Ah I see you beat me to it @oleg-py
I have been looking at this as time allowed over the last couple of weeks.
Here’s a quick implementation of the elimination of the final map call in scalac.
Here’s a quick change which implements a simplification of value bindings in scalac.
However, while I was implementing these I ran into a couple of things which are worth discussing here.
Eliminating map
from for-comprehension
This is a more complicated change than it might seem in terms of downstream breakage.
Consider the following code:
val xs = for { x <- List(1, 2, 3); if x > 3 } yield x
xs.length
Once the map
call has been eliminated, we have a problem. withFilter
returns a FilterMonadic
in Scala <= 2.12 and a WithFilter
in Scala 2.13. The terminal map
call is usually used to convert the WithFilter
back into the target collection type, so I suspect this change breaks lots of existing code.
We need to decide what to do about that - disable the optimization when there is a filter? Change the filter to a strict filter
call when it is the final method call in the for comprehension? What if the user code has not implemented filter
for that type?
The other thing to consider here is whether users will have written code which follows the monad right identity law, i.e. such map(x => x)
actually is a no-op. I’m sure that there is user code out there which would be affected by this change.
I suspect we would need to run a community build to estimate the amount of breakage.

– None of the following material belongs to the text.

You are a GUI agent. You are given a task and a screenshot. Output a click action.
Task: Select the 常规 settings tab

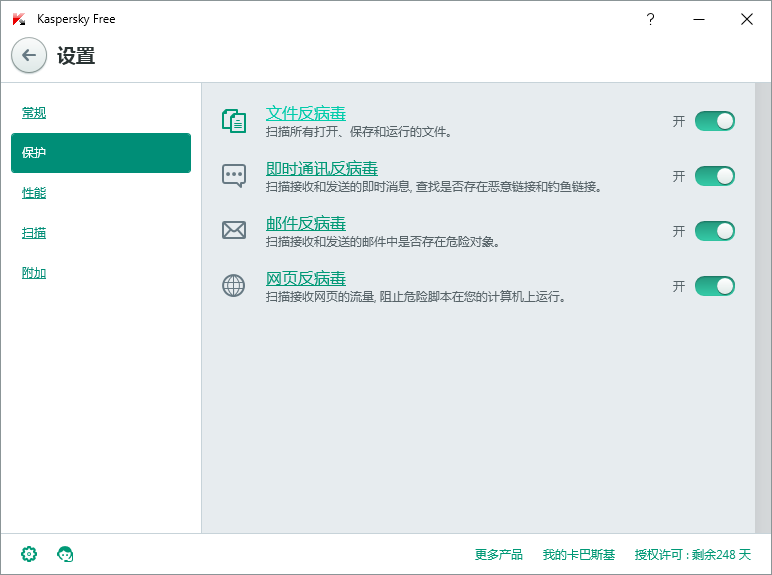pyautogui.click(x=34, y=113)
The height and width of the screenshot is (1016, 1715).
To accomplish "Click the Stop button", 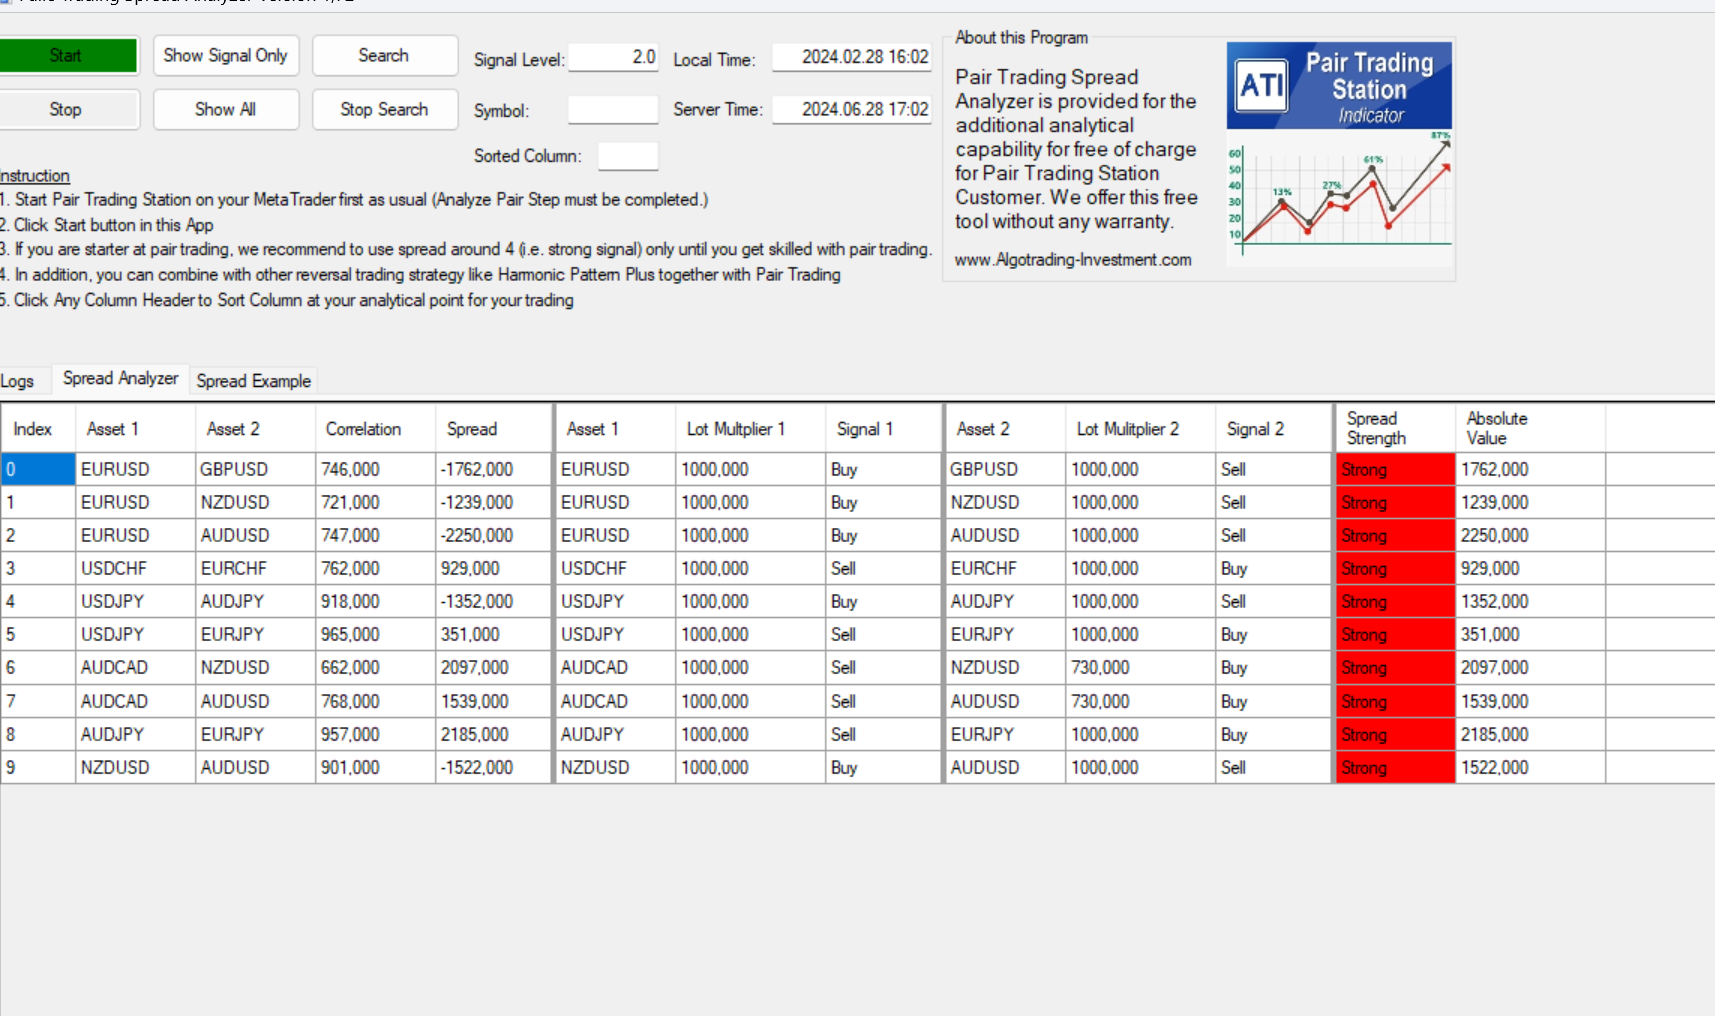I will pos(68,110).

Simplifying desugaring of value bindings
As @oleg-py says this is probably less of a priority but nevertheless there is a problem with this change too. The idea of this change is to alter the desugaring of code like the following
for {
x <- List(1, 2, 3)
y = x + 1
z <- List(4, 5, 6)
} yield (x + y + z)
from this:
List(1, 2, 3).map { x =>
val y = x + 1
(x, y)
}.flatMap {
case (x, y) =>
List(4, 5, 6).map { z =>
x + y + z
}
}
to this:
List(1, 2, 3).flatMap { x =>
val y = x + 1
List(4, 5, 6).map { z =>
x + y + z
}
}
In other words, we are trying to change value bindings from a tuple that gets threaded through each call to map
or flatMap
to a simple val
that is in scope for nested map
and flatMap
calls.
However, this causes problems for code like the following:
for {
x <- List(1, 2, 3)
y = x + 1
if y > 0
z <- List(4, 5, 6)
} yield (x + y + z)
The new desugaring causes problems like this:
List(1, 2, 3).withFilter( /* what is y here? how do we write the filter condition? */ ).flatMap { x =>
val y = x + 1
List(4, 5, 6).map { z =>
x + y + z
}
}
We would need to decide what to do with if
after value bindings if we proceed with that change.

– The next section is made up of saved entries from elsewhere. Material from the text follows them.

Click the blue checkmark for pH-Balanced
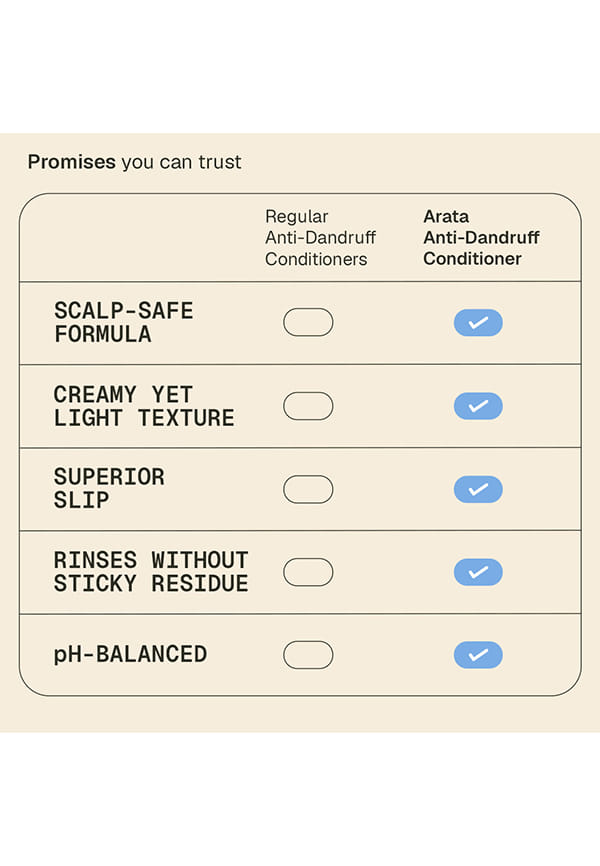 tap(478, 654)
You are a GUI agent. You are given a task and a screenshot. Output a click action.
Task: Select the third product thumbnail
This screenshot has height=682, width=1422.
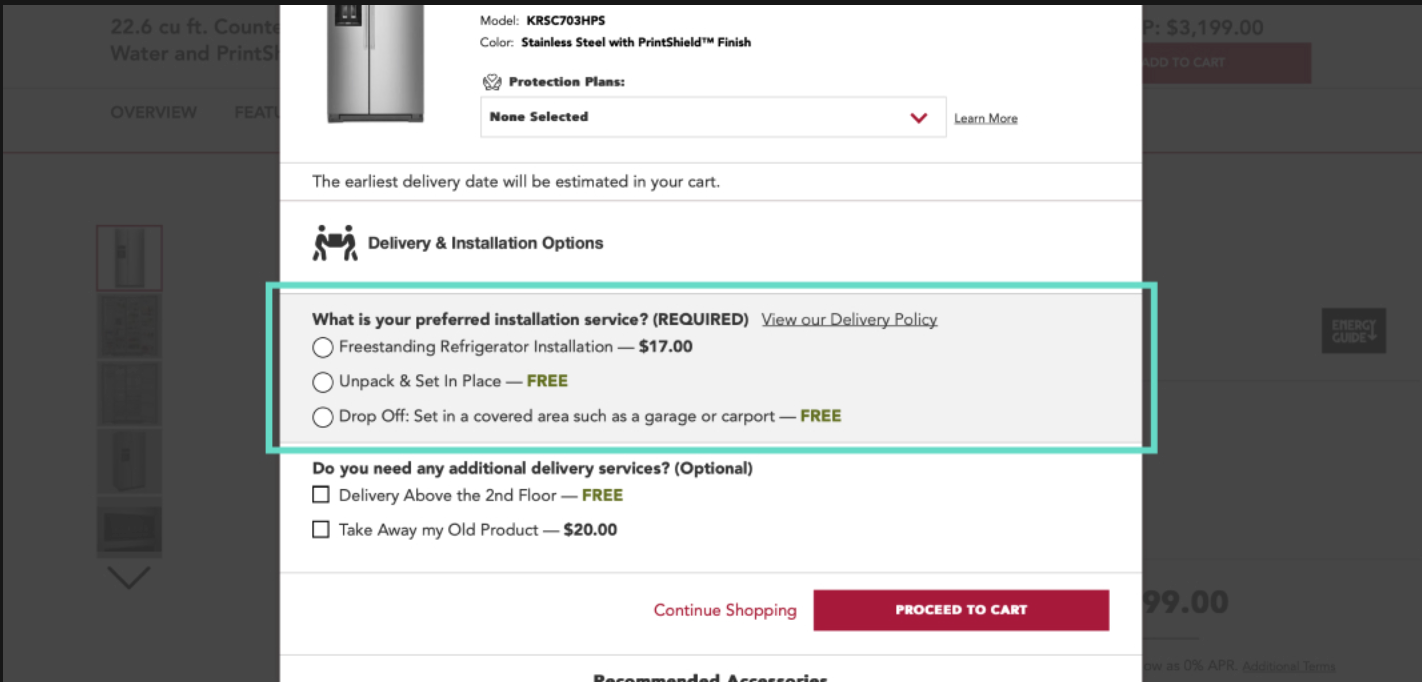point(129,392)
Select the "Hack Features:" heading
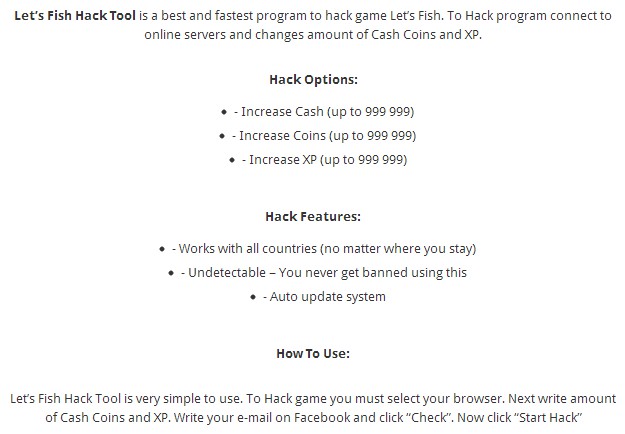Viewport: 625px width, 434px height. point(313,216)
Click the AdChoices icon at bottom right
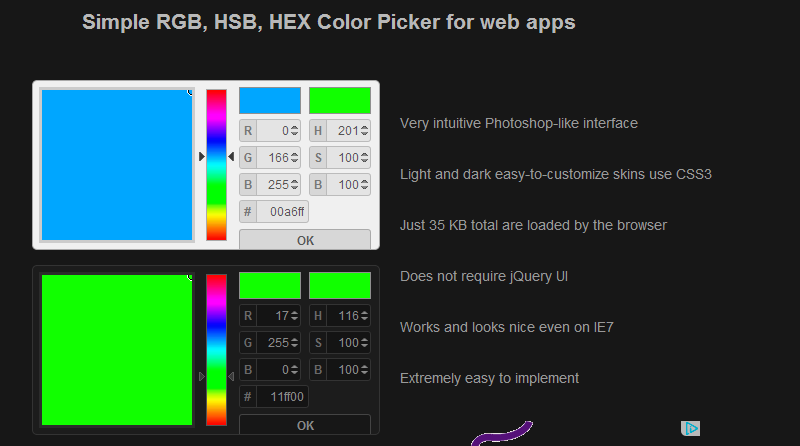800x446 pixels. tap(690, 428)
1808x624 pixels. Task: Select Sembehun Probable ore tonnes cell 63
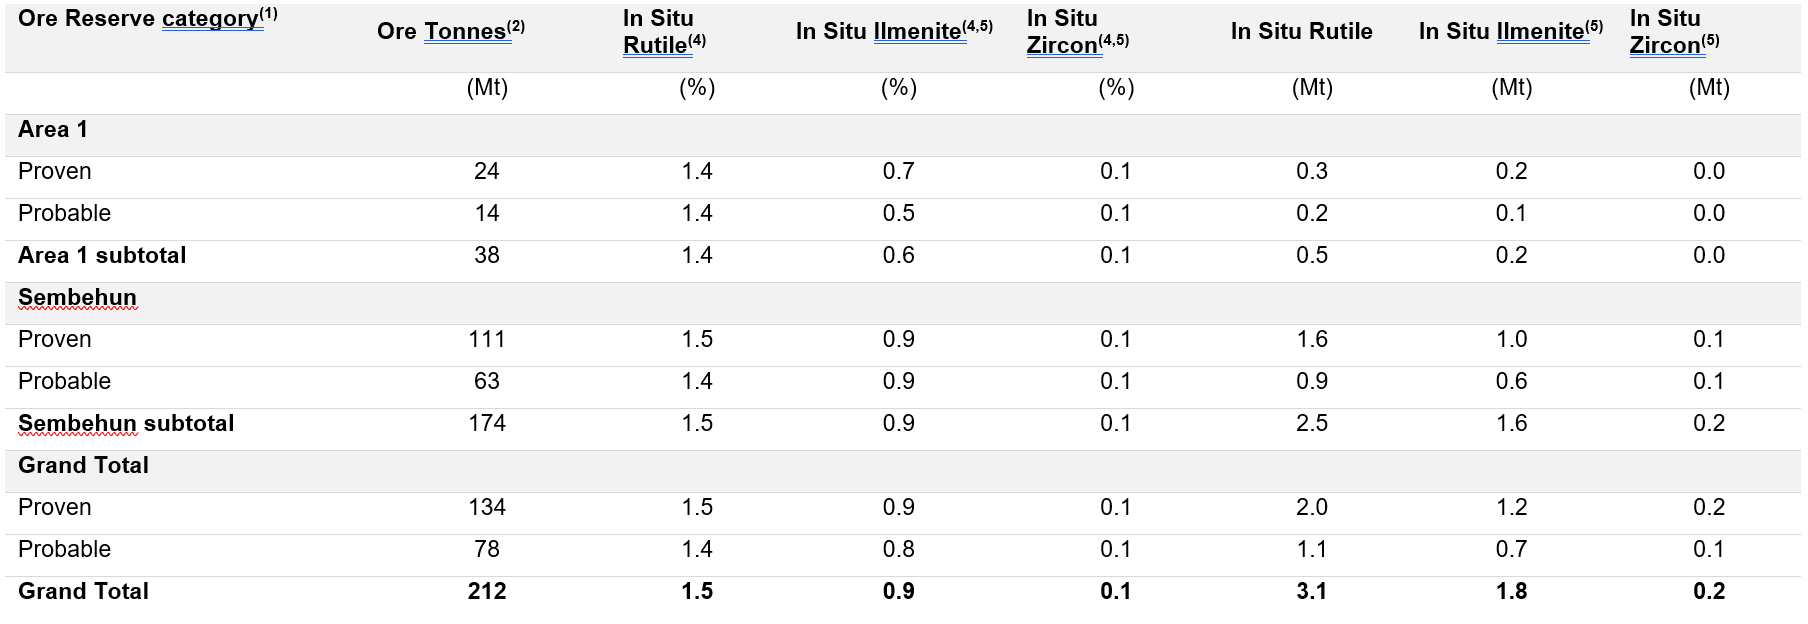click(487, 382)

Personally I would suggest that if
should only be allowed immediately after a <-
generator, and I think @odersky has mentioned this solution previously, but once again this seems like it would break a lot of existing code.
Alternatives
- Should we change the
for
comprehension at all? Perhaps we should investigate whether we can repurpose do
as it seems to see little use (my perception about this might be totally wrong)?
- Should we investigate whether we could add a completely different kind of comprehension syntax? There are lots of interesting ideas in the FP space now, such as F# computation expressions and OCaml’s new comprehension syntax.